Data shown —
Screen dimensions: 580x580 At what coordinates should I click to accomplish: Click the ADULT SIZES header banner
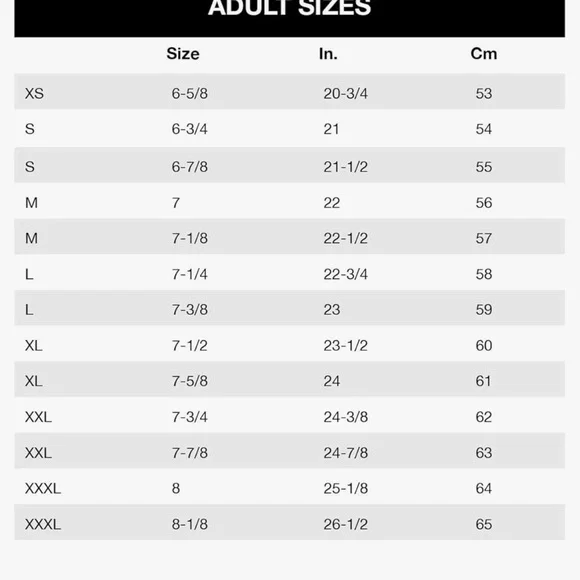290,18
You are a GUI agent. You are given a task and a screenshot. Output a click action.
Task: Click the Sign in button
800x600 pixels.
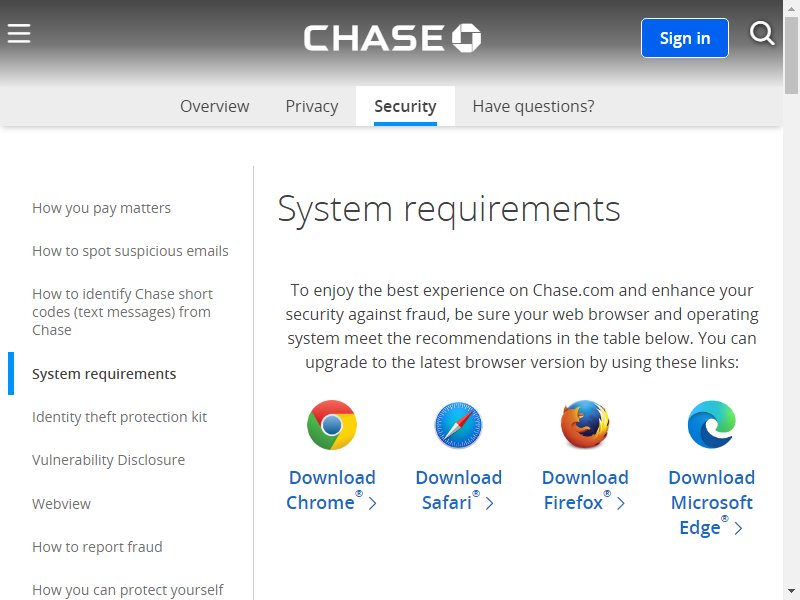[x=685, y=38]
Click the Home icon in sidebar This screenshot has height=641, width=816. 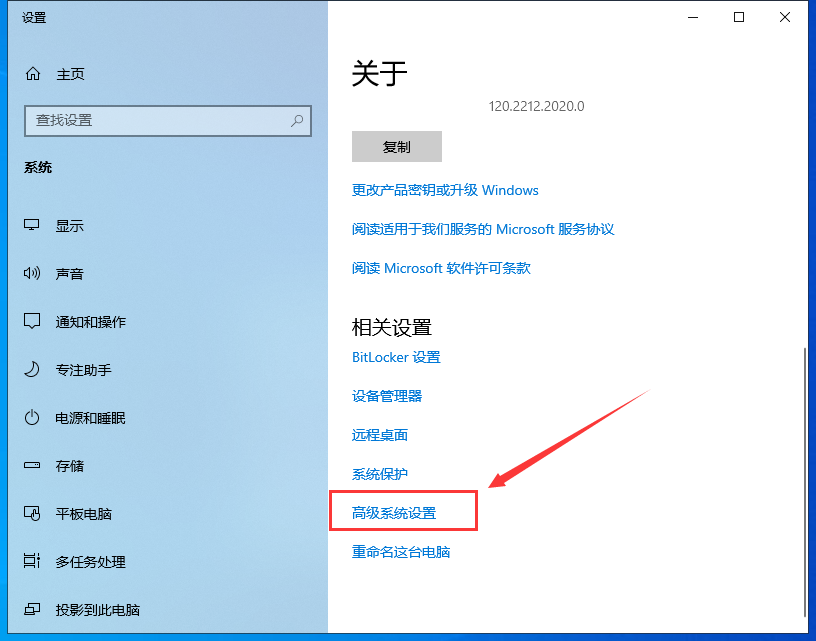(x=33, y=74)
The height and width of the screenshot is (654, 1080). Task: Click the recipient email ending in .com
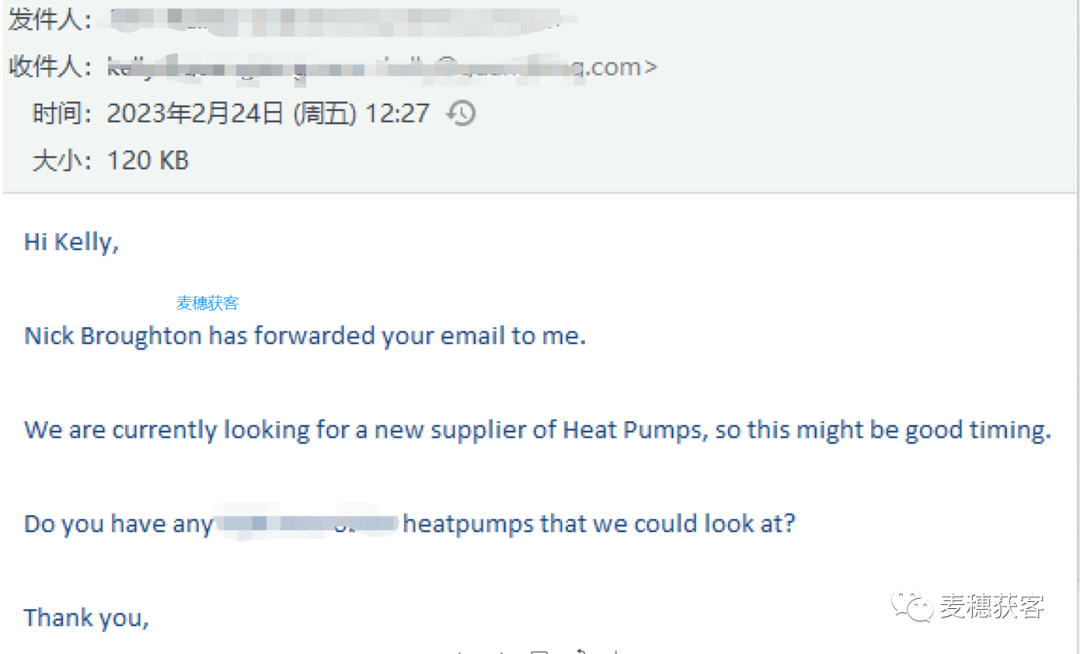[382, 67]
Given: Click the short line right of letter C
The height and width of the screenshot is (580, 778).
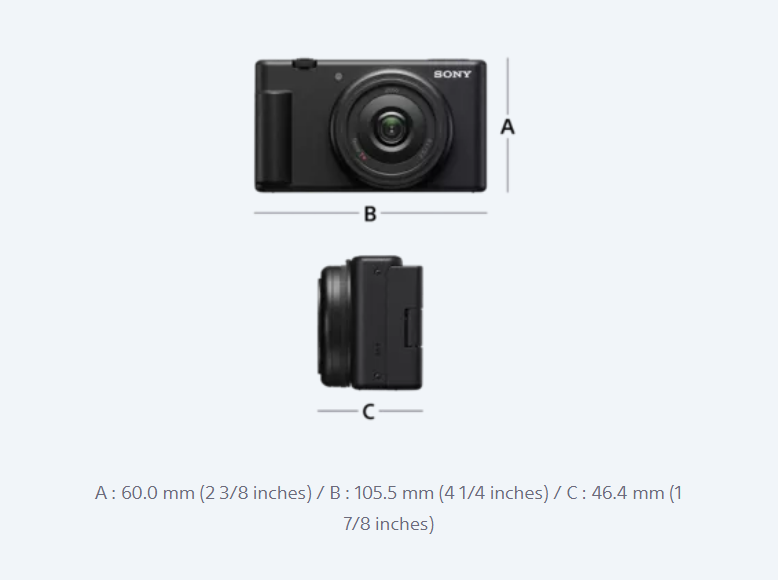Looking at the screenshot, I should click(x=401, y=411).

Exercise —
What you write must match, line for line, the records from the line containing "Given: Click the short line right of letter C" through the last line, with every picture left out.

Output of the task —
Given: Click the short line right of letter C
The height and width of the screenshot is (580, 778).
Looking at the screenshot, I should click(x=401, y=411).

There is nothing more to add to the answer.